Although Google stresses that this is strictly opt-in, revocable at any time, doesn't involve mass training on personal data, and includes safeguards like on-device processing where possible, critics argue the convenience tempts over-sharing.
Misinterpretations could lead to awkward or off-target recommendations (e.g., assuming outdated interests from old photos), and the broader integration fuels long-standing worries about Google's data practices. Even with controls, granting such access normalizes deeper surveillance-like personalization, and any future policy shift could erode trust.
Usability hurdles also emerge in practice.
AI Mode's chat-like interface, while fluid for follow-ups, can feel less discoverable or navigable for casual users compared to traditional results. Some report friction in finding sources, refining queries, or escaping the AI bubble to explore original pages. The experimental nature of features like Personal Intelligence means occasional glitches, context misreads, or responses that "go off track," requiring manual corrections via thumbs-down feedback or follow-ups.
In essence, while Google's integrated approach: combining frontier models, real-time search, and personal context offers genuine advantages over standalone chatbots, the trade-offs include publisher traffic erosion, lingering factual risks, heightened privacy exposure for those who opt in, and a search experience that feels more curated (and controlled) than exploratory.
These elements highlight why many users remain cautious, sticking to classic results or cross-checking AI outputs, even as the technology advances rapidly.

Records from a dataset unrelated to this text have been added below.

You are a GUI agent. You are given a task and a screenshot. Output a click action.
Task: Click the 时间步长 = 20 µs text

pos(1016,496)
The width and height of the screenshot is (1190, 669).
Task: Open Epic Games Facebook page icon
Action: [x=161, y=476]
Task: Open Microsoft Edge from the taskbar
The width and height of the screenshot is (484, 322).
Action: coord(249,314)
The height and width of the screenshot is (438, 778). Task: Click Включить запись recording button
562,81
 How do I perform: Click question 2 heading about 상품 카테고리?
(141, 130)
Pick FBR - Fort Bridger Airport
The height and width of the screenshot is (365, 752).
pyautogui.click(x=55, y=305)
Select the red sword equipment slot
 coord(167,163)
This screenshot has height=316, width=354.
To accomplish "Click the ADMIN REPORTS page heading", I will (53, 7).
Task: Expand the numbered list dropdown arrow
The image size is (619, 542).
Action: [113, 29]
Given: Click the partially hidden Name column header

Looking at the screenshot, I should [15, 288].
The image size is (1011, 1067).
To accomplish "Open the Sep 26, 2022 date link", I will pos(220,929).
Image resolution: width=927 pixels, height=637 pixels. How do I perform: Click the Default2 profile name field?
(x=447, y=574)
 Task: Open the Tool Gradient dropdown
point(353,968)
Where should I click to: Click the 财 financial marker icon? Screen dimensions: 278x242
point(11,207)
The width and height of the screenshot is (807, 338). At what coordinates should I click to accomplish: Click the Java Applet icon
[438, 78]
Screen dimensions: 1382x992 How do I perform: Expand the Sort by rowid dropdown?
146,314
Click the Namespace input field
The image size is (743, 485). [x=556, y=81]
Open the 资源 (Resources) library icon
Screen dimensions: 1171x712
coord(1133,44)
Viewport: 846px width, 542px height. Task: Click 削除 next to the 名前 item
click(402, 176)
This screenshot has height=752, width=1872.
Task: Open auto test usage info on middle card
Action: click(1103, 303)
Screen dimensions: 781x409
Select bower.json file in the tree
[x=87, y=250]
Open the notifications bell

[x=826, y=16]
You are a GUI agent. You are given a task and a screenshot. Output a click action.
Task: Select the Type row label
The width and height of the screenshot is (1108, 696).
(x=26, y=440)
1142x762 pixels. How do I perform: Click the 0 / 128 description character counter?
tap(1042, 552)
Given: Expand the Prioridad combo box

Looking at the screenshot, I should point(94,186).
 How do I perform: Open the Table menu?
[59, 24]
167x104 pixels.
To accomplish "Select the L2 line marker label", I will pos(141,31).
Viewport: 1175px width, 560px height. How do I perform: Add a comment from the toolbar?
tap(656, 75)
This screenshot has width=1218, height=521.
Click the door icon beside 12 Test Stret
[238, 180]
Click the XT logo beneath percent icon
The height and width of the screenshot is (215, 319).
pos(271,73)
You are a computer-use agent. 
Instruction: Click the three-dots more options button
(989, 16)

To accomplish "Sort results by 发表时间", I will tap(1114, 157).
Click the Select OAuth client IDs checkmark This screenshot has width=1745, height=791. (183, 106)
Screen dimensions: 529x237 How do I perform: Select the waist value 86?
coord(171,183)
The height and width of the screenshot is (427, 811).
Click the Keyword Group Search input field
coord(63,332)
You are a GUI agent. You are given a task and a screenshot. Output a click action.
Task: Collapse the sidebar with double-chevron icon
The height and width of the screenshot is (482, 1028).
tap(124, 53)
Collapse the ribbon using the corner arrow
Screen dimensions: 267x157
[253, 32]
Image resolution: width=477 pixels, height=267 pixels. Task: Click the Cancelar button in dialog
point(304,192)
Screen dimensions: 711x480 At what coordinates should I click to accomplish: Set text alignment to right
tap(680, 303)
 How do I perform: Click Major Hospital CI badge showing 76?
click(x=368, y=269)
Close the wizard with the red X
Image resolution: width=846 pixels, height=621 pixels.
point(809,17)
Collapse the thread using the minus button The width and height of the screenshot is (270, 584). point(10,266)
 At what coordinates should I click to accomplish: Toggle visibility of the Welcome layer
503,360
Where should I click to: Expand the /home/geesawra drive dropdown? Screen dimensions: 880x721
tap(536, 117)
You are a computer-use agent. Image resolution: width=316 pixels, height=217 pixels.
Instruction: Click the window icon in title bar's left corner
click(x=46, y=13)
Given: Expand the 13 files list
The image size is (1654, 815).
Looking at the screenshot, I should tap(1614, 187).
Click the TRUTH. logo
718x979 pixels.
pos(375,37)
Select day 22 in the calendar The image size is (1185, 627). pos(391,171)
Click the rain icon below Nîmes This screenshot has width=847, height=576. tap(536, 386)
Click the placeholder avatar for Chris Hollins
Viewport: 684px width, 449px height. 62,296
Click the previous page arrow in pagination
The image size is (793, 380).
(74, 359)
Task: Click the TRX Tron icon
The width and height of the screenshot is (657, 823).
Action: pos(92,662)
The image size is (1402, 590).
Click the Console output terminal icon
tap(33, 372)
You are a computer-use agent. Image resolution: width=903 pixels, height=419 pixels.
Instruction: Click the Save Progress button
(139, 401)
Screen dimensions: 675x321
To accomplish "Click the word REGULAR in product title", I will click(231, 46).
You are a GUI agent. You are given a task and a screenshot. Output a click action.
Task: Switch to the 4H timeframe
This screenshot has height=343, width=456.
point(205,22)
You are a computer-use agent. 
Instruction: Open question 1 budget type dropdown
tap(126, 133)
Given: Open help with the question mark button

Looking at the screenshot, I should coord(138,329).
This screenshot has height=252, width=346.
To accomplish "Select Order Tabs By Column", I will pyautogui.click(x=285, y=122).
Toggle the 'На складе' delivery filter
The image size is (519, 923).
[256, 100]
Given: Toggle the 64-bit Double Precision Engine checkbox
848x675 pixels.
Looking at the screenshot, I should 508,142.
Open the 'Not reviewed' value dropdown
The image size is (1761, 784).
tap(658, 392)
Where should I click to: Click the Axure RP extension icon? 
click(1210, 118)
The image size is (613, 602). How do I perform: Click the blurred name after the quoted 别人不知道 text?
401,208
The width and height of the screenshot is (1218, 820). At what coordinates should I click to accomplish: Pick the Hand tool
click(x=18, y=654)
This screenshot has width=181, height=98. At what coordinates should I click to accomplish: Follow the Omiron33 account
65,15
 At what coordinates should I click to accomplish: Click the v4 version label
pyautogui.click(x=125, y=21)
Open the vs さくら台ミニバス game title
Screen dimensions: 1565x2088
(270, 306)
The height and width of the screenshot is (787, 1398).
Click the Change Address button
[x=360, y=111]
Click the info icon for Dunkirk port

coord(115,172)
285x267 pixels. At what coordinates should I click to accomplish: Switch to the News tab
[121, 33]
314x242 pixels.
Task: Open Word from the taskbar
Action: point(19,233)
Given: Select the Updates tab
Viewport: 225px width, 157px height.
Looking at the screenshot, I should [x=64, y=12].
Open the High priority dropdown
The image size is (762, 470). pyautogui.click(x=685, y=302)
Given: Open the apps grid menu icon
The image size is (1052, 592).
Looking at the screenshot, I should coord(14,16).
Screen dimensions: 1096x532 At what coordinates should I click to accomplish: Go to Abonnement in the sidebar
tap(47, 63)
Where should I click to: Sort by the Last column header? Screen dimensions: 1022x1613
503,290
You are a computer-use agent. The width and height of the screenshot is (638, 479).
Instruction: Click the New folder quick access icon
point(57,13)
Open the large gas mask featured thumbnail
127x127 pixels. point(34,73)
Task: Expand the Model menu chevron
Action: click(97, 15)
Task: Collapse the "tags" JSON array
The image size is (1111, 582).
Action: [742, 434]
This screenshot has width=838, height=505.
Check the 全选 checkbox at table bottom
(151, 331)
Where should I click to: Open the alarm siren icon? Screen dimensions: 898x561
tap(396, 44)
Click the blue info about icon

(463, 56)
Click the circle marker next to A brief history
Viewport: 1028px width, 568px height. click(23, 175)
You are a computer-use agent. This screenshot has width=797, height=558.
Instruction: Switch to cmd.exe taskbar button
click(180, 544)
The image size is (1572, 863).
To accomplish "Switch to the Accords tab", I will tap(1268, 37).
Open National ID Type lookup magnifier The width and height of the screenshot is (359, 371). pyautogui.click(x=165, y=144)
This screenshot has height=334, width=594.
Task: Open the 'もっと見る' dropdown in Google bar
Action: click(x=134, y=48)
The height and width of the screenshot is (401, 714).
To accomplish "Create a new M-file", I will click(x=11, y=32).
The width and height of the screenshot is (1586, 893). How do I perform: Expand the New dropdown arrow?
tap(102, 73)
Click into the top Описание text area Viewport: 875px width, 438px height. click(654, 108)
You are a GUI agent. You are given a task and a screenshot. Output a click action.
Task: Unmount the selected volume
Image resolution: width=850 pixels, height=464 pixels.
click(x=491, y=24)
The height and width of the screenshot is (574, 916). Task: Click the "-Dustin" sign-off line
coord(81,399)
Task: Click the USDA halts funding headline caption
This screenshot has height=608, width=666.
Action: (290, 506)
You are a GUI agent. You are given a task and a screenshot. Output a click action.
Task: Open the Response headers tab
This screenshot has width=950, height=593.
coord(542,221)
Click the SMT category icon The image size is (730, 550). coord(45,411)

Before this, Google introduced Personal Intelligence within AI Mode.
Available as a Labs experiment for Google AI Pro and Ultra subscribers in the U.S, users who opt in can connect their Gmail and Google Photos, and unlock tailored suggestions grounded in their own life.
For instance, planning a trip might pull in hotel bookings from email alongside family photos to recommend kid-friendly activities, or shopping advice could factor in past purchases and local weather.
Gemini 3 handles these without directly training on personal data en masse, maintaining strong privacy controls while delivering uniquely relevant insights, something standalone chatbots struggle to match without similar integration.